═══ Passage extrait ═══

Folio 39 v° : « Une âme forte » « Oh ! (Shakespeare) »
 
Folio 40 r° : La noire aventure (cerclé)
                     Épigraphe pour « La Chose naturelle »
                     « Tout cela qui sent l’homme, à mourir me convie »
                                                                        Agrippa d’Aubigné
                     L’ange gris (cerclé)
                     La vie à l’envers
                     L’ange noir « Oh ! (Shakespeare) »
                     L’ange gris
                     L’ange gris
                     Les anges gris
                     Une âme forte (cerclé)
Folio 45 r° :
 
    Chroniques
            *
Les Âmes fortes
 
Folio 48 r° : « Thérèse ou Les Âmes fortes » et quelques lignes plus bas « Les Âmes fortes ». 
 
Intertexte
 
    Non seulement, le commentaire de Descartes par Hoog apporte à Giono son titre, mais ce passage a également suscité le portrait de Thérèse en « âme forte », qui vient en incise dans la continuité narrative. Il n’est que de comparer les lignes de la préface transcrites plus haut avec le paragraphe du roman qui commence à : « Thérèse était une âme forte. Elle ne tirait pas sa force de la vertu : la raison ne lui servait de rien… » [5]. Giono reprend plusieurs mots, expressions et idées dans ce passage qui a capté son attention et moule sur lui le portrait de Thérèse, portrait qui est aussi l’autoportrait du romancier. Mais Giono supprime en la biffant sur le manuscrit une phrase qui rendait sans doute trop explicite cet autoportrait : « Elle ne pouvait se satisfaire que d’un monde reconstruit selon ses propres plans » [6].
 
     Dans son étude « Le Potlatch de Madame Numance » – que l’on peut retrouver sur ce site à la rubrique « Études » – Noël Mauberret signale une référence à Descartes dans le texte des Âmes fortes : « Si l’on écoute le récit fait par Thérèse elle-même, peut-on citer le mot amour ? Pour Thérèse, la vie est une méthode. Il y a un “discours de la méthode” de Thérèse. Au départ, chez Thérèse, il y a un doute absolu. Expérience cartésienne que celle de cette femme qui part de rien sur le plan matériel et qui remet tout en cause sur le plan de l’analyse. Giono nous fait un clin d’œil : il reprend l’image du doute que donne Descartes dans les Méditations métaphysiques, celle des chapeaux et des manteaux : “Tout le monde dit : "Monsieur" à un chapeau et à une redingote. […] C’est à force de jugeote que tu finis par te poser la question : "Qu’est-ce qu’il y a sous le chapeau ? Qu’est-ce qu’il y a dans la redingote ?" [7] ». Descartes écrit : « […] et cependant que vois-je de cette fenêtre, sinon des chapeaux et des manteaux, qui peuvent couvrir des spectres et des hommes feints qui ne se remuent que par ressorts ? [8] »

═══ Matériel ═══

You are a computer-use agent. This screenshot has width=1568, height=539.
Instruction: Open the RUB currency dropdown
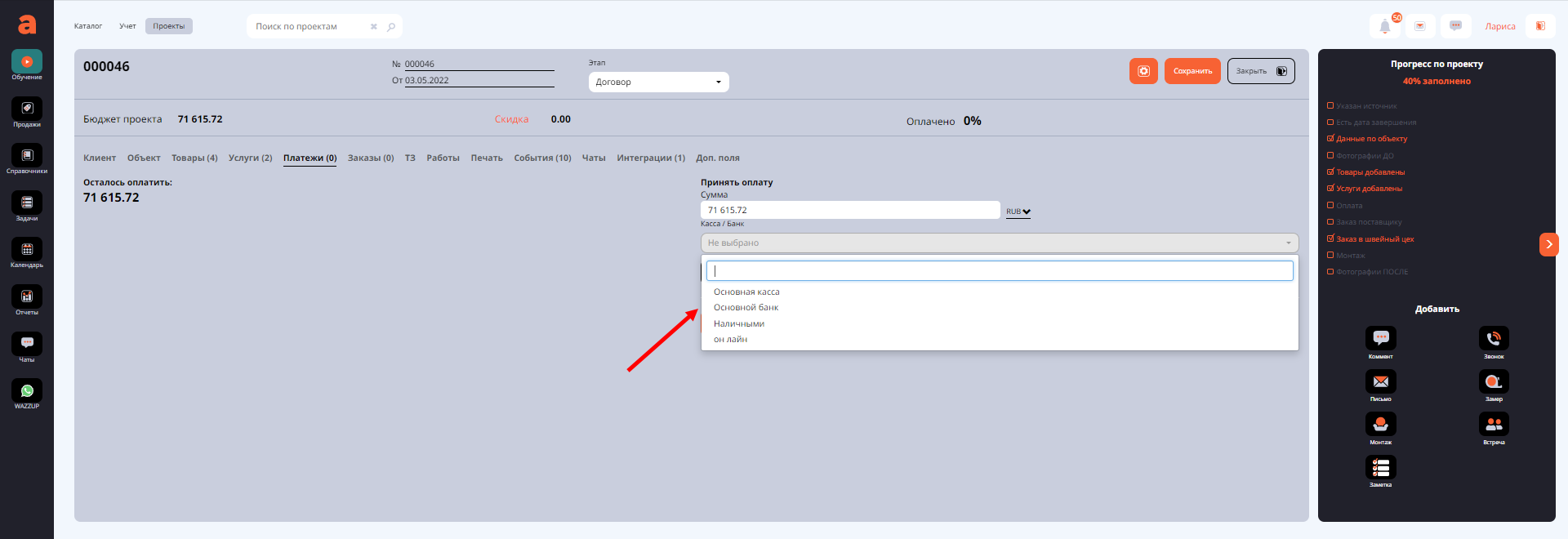coord(1018,212)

═══

**But de l'exercice:** Poursuivez le passage consacré à Giono et à Descartes au-delà de sa dernière phrase.

**Résultat attendu:**
 
*
 
      Du choix du titre de son roman, Giono écrit à une amie, le jeudi 7 avril 1949 : « J’ai fini le livre. Il s'appelait “La Chose naturelle”. Ce titre toutefois courait ou plutôt faisait courir au livre le danger d'établir un malentendu dans l'esprit du lecteur : on pouvait croire qu'il s'agissait là encore d'un essai comme Les Vraies Richesses. C'est pourquoi j'ai changé. Il s'appelle maintenant Les Âmes fortes. En effet, la nommée Thérèse et toutes les femmes qui lui donnent la réplique sont ce qu'on peut appeler des âmes rudement fortes ».

[1] Jean Giono, Œuvres romanesques complètes V, « Bibliothèque de la Pléiade », Gallimard, 1980, pp. 938-939 et 1023, 1024, 1031.

[2] Claudine Chonez, Giono par lui-même, collection « Écrivains de toujours », Seuil, 1956, p. 62.

[3] Armand Hoog (1912-1999), professeur de littérature, essayiste et romancier. 
 
​[4] Descartes, Les Passions de l’âme, « Art. 49 Que la force de l’âme ne suffit pas sans la connaissance de la vérité », in Œuvres complètes, Bibliothèque de la Pléiade, Gallimard, 1937, pp. 581-82. Ce volume se trouve dans la bibliothèque de Giono à Manosque.

[5] V, 451.

[6] V, 1130, variante b de la page 451.

[7] V, 414.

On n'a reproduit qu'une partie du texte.